#### The problem
The required answer is a copy of each line in the entries below that includes "will".

#### Data supplied
------------------------------------------------

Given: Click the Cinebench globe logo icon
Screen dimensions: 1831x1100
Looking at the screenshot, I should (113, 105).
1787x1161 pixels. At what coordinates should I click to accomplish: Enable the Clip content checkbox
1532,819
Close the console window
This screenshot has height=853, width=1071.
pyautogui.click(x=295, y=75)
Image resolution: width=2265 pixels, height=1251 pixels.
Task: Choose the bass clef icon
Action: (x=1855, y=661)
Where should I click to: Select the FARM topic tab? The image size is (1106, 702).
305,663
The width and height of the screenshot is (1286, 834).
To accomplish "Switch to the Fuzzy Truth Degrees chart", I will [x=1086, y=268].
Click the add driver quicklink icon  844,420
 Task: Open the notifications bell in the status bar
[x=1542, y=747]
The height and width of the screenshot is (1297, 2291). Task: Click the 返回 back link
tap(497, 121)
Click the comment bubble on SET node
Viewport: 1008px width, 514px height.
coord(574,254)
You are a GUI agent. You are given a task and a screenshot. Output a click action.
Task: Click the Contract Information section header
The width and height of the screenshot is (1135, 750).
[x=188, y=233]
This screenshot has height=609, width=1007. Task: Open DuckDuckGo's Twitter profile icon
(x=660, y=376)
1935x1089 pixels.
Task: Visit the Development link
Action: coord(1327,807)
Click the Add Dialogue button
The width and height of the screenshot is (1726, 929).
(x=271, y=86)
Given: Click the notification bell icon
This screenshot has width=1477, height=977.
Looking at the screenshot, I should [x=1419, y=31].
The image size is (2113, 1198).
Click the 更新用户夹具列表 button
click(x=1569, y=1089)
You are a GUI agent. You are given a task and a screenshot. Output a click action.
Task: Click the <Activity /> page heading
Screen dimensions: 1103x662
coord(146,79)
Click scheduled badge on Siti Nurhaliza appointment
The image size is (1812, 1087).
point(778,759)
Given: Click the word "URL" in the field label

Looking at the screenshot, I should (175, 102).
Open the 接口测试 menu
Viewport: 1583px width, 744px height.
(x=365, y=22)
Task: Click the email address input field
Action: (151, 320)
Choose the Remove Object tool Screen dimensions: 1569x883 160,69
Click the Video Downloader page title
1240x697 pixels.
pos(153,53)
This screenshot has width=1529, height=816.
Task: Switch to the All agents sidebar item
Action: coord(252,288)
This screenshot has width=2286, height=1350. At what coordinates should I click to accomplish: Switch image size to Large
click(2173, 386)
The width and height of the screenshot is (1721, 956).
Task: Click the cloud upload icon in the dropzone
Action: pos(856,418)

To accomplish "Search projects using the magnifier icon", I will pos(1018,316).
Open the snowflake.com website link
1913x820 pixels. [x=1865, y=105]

------------------------------------------------

#### Result below
To accomplish "Switch to the Fuzzy Truth Degrees chart", I will [x=1086, y=268].
To accomplish "Search projects using the magnifier icon", I will pos(1018,316).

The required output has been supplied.